__PROBLEM REQUIREMENTS__. Say how many lines in the records contain the string "Δυτικού". Nothing but the number should be given.

**** AVAILABLE RECORDS ****

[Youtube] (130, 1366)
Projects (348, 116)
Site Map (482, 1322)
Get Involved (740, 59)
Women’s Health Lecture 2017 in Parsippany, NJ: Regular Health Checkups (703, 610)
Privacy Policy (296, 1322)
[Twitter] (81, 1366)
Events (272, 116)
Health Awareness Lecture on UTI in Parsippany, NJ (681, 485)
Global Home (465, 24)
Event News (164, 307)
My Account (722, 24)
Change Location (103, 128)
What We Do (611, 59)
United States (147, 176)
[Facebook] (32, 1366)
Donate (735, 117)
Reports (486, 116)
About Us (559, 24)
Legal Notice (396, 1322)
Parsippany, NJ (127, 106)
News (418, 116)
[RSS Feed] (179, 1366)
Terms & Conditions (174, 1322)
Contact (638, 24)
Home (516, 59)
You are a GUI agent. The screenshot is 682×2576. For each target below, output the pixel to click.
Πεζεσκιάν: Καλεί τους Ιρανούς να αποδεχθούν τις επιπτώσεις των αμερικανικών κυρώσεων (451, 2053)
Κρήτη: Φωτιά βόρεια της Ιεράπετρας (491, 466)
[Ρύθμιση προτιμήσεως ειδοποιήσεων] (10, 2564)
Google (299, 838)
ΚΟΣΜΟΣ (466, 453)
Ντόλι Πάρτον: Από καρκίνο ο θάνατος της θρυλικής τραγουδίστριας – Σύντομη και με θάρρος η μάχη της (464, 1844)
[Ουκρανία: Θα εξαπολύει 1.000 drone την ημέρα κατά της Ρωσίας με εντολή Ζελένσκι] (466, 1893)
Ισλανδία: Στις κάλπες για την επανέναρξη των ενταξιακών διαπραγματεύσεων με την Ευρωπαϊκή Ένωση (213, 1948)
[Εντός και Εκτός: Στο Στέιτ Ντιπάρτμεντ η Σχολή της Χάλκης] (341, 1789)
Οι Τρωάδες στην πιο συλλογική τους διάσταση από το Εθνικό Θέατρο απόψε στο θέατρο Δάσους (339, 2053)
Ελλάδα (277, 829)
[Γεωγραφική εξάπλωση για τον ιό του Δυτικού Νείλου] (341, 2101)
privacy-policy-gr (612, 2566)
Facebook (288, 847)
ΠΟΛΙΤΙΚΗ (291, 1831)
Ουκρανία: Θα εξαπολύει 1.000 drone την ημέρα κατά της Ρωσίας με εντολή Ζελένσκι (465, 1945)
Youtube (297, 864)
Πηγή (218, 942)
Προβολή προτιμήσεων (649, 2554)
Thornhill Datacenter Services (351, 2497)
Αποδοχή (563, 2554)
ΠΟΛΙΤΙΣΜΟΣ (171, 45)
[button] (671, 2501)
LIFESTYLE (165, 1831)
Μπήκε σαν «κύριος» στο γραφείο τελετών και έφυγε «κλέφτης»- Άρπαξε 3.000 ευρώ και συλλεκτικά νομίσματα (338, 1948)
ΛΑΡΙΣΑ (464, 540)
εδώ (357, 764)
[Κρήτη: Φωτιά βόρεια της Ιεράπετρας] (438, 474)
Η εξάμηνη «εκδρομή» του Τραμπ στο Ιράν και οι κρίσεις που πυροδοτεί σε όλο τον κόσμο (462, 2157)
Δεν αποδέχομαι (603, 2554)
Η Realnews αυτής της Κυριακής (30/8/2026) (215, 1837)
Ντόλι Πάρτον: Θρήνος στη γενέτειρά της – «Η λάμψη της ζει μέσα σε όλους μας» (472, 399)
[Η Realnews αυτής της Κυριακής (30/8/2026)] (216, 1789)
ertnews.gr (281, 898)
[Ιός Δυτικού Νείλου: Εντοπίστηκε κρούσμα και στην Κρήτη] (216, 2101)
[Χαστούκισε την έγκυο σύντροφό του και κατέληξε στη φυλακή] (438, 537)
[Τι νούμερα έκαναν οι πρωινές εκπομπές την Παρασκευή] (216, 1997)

****

__RESPONSE TO THIS EXERCISE__. 2